Murdaugh is also set to stand trial in November on state charges that he stole insurance settlement funds from the family of his late housekeeper, Gloria Satterfield, and still faces more than 100 state charges, ranging from drug trafficking to staging his own suicide in order for his eldest son to acquire his $10 million life insurance policy.

The federal charges mirror financial crimes that he is already facing at the state level—some of which he admitted to during his murder trial. Testifying in his own defense, Murdaugh admitted that he stole money from his family’s law firm and his clients for years.

“I misled them. I did them wrong, and I stole their money,” he said.

Prosecutors allege that Murdaugh engaged in three schemes to steal from his clients: defrauding them by directing personal injury settlements into his personal accounts; conspiring with a former bank teller to divert funds from client settlements; and establishing a bank account with a similar name as a legitimate insurance settlement corporation to hide his fraud.
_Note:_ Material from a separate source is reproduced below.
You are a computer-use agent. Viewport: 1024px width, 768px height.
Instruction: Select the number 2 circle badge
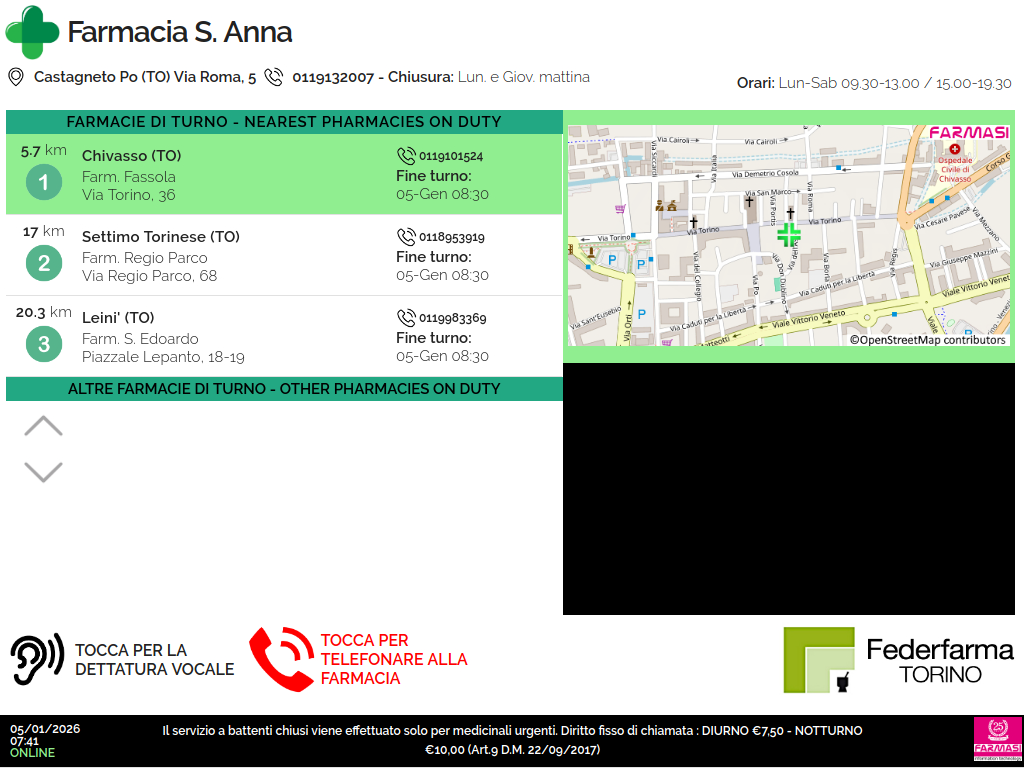coord(43,264)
The indictment states that Murdaugh used the funds for his “personal benefit, including using the proceeds to pay off personal loans and for personal expenses and cash withdrawals.”

“Trust in our legal system begins with trust in its lawyers,” U.S. Attorney Adair F. Boroughs said after the indictment in May. “South Carolinians turn to lawyers when they are at their most vulnerable, and in our state, those who abuse the public’s trust and enrich themselves by fraud, theft, and self-dealing will be prosecuted to the fullest extent of the law.